- _Problem details_
In the records below, the lines between the one holding "Hadis Kitapları (591, 570)" and the one holding "Inspector General (731, 767)", inclusive, are to be transcribed exactly; no pictures are to be included.

(Saved entries)
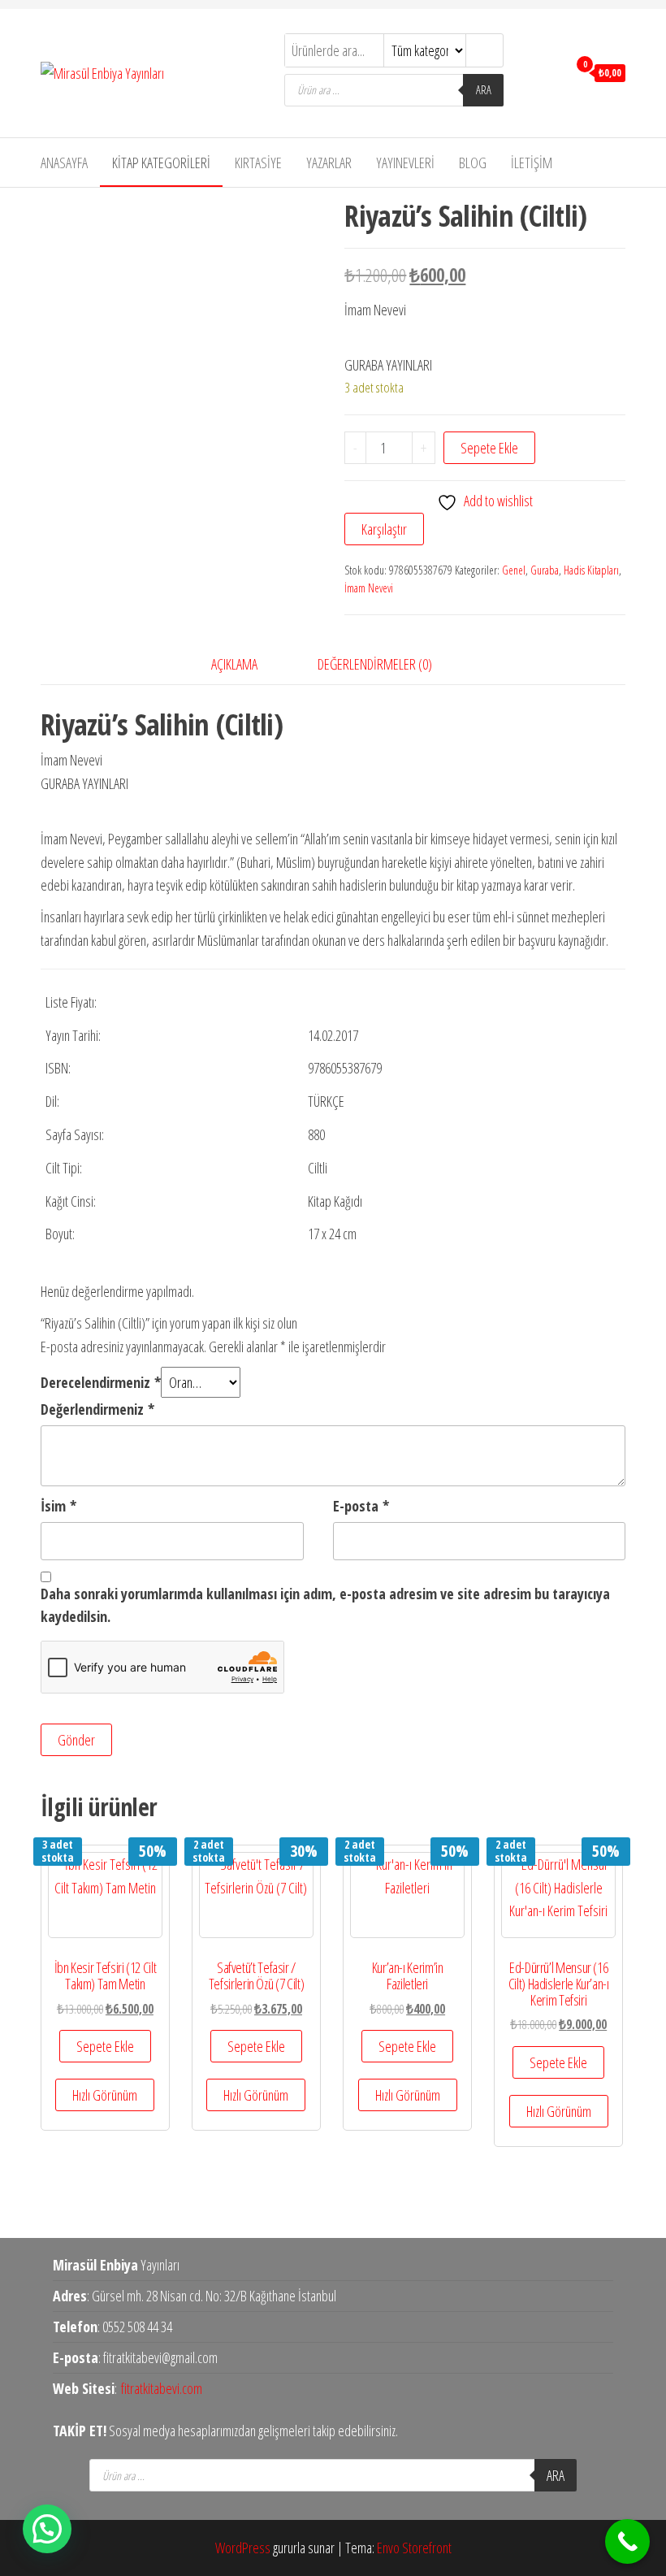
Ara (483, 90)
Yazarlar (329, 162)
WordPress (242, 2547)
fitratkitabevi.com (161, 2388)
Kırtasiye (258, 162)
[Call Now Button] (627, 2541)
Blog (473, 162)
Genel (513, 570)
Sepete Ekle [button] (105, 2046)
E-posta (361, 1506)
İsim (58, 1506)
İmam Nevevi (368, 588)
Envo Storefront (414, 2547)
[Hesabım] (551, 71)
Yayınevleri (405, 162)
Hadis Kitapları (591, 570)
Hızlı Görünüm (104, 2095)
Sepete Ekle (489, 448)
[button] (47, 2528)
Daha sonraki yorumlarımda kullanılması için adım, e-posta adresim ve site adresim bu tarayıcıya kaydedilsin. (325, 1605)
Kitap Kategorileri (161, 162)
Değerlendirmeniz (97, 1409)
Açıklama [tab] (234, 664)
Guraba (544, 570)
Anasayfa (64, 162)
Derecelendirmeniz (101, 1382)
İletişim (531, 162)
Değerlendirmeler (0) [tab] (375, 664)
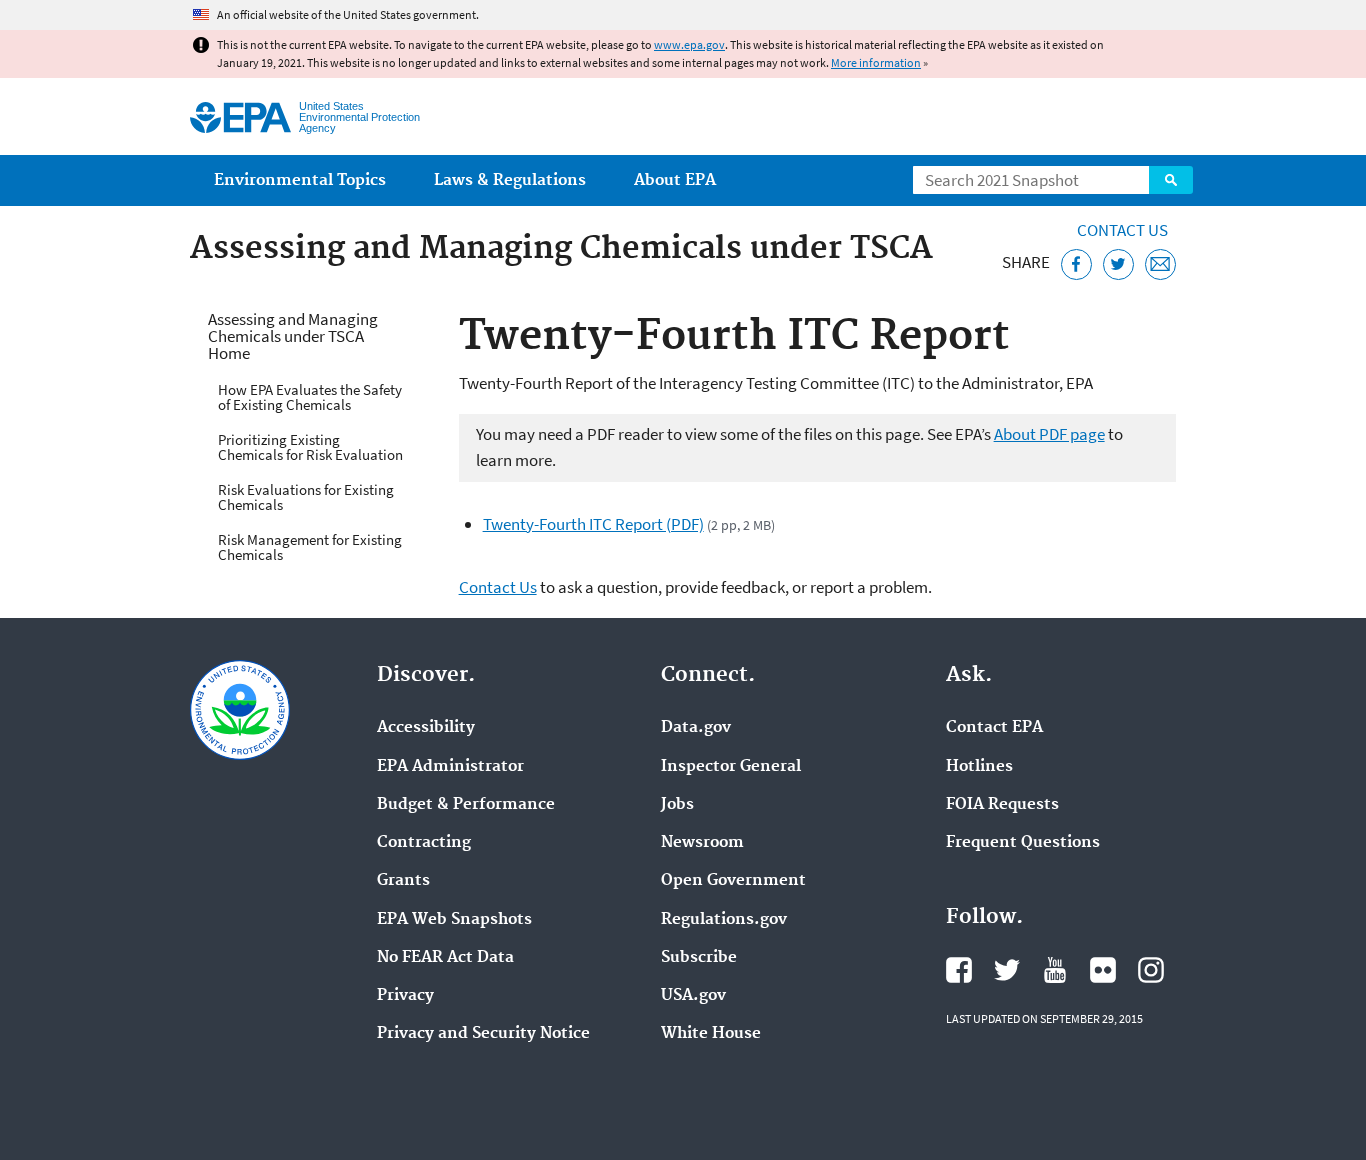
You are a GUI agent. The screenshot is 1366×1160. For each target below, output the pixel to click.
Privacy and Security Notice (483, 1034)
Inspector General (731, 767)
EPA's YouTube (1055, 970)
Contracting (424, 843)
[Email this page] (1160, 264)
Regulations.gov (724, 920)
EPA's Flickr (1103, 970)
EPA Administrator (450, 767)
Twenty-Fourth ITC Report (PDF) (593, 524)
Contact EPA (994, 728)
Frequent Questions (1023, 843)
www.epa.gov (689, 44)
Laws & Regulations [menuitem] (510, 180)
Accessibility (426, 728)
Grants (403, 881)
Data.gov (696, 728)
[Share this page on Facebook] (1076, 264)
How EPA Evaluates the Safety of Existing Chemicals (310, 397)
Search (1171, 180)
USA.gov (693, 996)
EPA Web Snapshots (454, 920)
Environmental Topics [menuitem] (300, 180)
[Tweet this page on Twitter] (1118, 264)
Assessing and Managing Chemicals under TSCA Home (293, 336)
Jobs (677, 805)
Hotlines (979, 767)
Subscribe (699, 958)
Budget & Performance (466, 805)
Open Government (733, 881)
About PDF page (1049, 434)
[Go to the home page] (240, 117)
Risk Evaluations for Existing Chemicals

- _Answer_
Hadis Kitapları (591, 570)
Hızlı Görünüm (104, 2095)
Sepete Ekle (489, 448)
[button] (47, 2528)
Daha sonraki yorumlarımda kullanılması için adım, e-posta adresim ve site adresim bu tarayıcıya kaydedilsin. (325, 1605)
Kitap Kategorileri (161, 162)
Değerlendirmeniz (97, 1409)
Açıklama [tab] (234, 664)
Guraba (544, 570)
Anasayfa (64, 162)
Derecelendirmeniz (101, 1382)
İletişim (531, 162)
Değerlendirmeler (0) [tab] (375, 664)
You are a GUI agent. The screenshot is 1366×1160. For each target below, output the pixel to click.
Privacy and Security Notice (483, 1034)
Inspector General (731, 767)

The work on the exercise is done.